The infrastructure landscape has evolved significantly, with cloud computing introducing new service models that shift responsibilities between customers and providers. Understanding where on-premises infrastructure ends and cloud begins—and the spectrum of hybrid and multi-cloud options in between—enables architects to select the right deployment model for each workload.
Infrastructure as Code represents a paradigm shift from manual, ticket-based provisioning to software-defined infrastructure. The principles of declarative definition, version control, idempotency, and testing transform infrastructure from a bottleneck to an enabler of rapid delivery.
The diversity of compute options—from bare metal servers to serverless functions—provides flexibility to match workloads to the most appropriate execution environment. Similarly, the range of storage and networking options enables optimized solutions for different requirements.
Security concepts must permeate all infrastructure decisions. The principles of least privilege, defense in depth, and zero trust guide secure infrastructure design, while encryption and identity management provide the technical controls.
Finally, availability and resilience concepts enable the design of systems that meet business requirements for uptime and recovery. Understanding metrics like RTO, RPO, and the availability “nines” translates business requirements into technical specifications.
The concepts introduced in this chapter will be referenced and applied throughout subsequent chapters as we explore architecture, implementation, operations, and governance of infrastructure and platforms.
Review Questions
Service Model Selection: An organization is considering deploying a new application. Compare and contrast IaaS, PaaS, and CaaS for this use case. What factors would influence the choice?
IaC Principles: Explain the principle of idempotency in Infrastructure as Code. Why is it important, and how do tools like Terraform achieve it?
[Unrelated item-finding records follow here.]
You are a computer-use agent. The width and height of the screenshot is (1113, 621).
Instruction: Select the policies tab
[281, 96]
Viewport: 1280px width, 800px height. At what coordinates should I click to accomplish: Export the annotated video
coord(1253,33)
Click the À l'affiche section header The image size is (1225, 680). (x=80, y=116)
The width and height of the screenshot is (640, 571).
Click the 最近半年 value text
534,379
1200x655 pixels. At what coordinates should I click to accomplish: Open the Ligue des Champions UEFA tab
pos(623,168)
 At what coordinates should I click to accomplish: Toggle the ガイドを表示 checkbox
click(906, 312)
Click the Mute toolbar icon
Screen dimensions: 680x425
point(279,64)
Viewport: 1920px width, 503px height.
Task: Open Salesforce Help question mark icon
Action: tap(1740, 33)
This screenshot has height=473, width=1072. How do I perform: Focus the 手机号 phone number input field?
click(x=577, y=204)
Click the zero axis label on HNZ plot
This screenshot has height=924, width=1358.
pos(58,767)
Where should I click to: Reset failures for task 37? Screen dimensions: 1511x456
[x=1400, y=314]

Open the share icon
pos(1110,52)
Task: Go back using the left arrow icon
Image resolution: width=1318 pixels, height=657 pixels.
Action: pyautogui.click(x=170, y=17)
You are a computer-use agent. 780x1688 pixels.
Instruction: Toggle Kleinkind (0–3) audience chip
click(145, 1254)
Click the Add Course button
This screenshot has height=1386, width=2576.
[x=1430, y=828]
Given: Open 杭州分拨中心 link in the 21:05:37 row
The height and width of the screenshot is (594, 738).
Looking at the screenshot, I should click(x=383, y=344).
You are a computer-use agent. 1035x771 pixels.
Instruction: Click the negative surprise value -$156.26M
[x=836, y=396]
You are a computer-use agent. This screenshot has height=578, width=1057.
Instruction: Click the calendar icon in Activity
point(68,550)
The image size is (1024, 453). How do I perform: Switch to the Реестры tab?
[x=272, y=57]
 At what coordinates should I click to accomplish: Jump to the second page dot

Container vs. VM: Your team is debating whether to containerize an application or deploy it on VMs. What are the key factors to consider, and when would you choose each approach?
Hybrid Cloud Design: Design a hybrid cloud architecture for an organization that needs to keep sensitive customer data on-premises while leveraging cloud for web-facing applications. What connectivity options would you recommend?
Availability Calculation: A business requires 99.95% availability for a critical application. Calculate the maximum allowable downtime per year and per month. What infrastructure design patterns would help achieve this?
Storage Selection: You need to design storage for three workloads: a relational database, a shared file system for multiple servers, and a data lake for analytics. What storage type would you recommend for each and why?
Security Layers: Explain the defense-in-depth approach to infrastructure security. Describe at least four layers of security controls and how they work together.
IaC Tool Selection: Your organization is standardizing on IaC. Compare Terraform and CloudFormation for a multi-cloud environment. What are the key considerations?